▶ **Task details**
Answer from the essay on The Things They Carried below:
1. What sets the tone for the story?
2. Which memorial does the writer compare the story to?
3. What is the story's central incident?

▶ **Source passage**

An Appreciation of Tim O’Brien’s The Things They Carried
Of all the stories I’ve read in the last decade, Tim O’Brien’s The Things They Carried hit me hardest. It knocked me down, just as if a hundredpound rucksack had been thrown right at me. The weight of the things the American soldiers carried on their interminable journey through the jungle in Vietnam sets the tone for this story. But the power of it is not just the poundage they were humping on their backs. The story’s list of “things they carried” extends to the burden of memory and desire and confusion and grief. It’s the weight of America’s involvement in the war. You can hardly bear to contemplate all that this story evokes with its matter-of-fact yet electrifying details.
The way this story works makes me think of the Vietnam Veterans Memorial in Washington. The memorial is just a list of names, in a simple, dark—yet soaring—design. Its power is in the simplicity of presentation and in what lies behind each of those names.
In the story, there is a central incident, the company’s first casualty on its march through the jungle. But the immediate drama is the effort—by the main character, by the narrator, by the writer himself—to contain the emotion, to carry it. When faced with a subject almost too great to manage or confront, the mind wants to organize, to categorize, to simplify. Restraint and matter-of-factness are appropriate deflective techniques for dealing with pain, and they work on several levels in the story. Sometimes it is more affecting to see someone dealing with pain than it is to know about the pain itself. That’s what’s happening here.

▶ **Provided material**

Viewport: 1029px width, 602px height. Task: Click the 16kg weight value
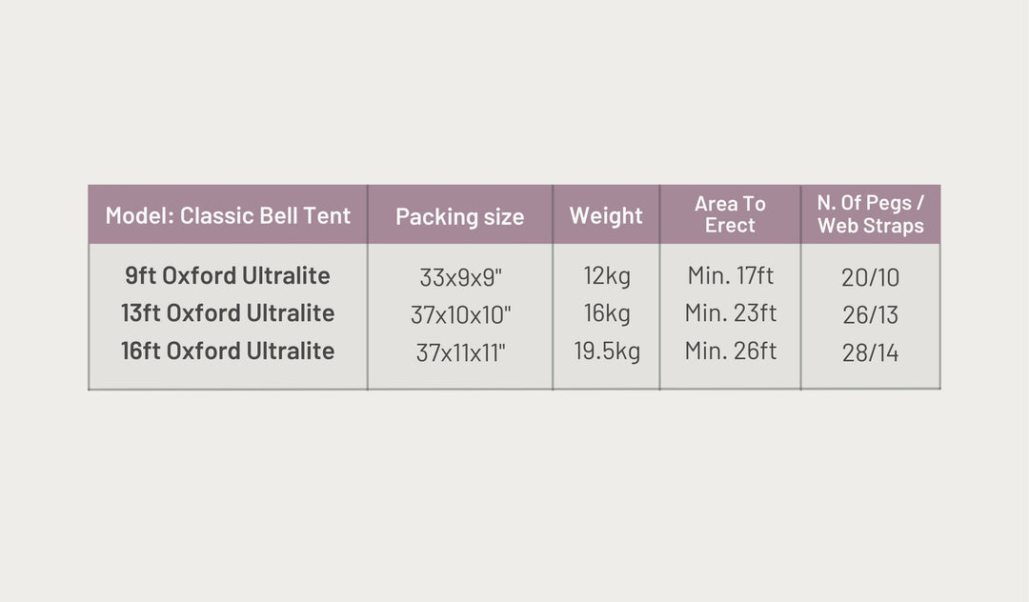(606, 314)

▶ **Task solution**
1. The weight of the things the American soldiers carried on their journey through the jungle in Vietnam.
2. The Vietnam Veterans Memorial in Washington.
3. The company's first casualty on its march through the jungle.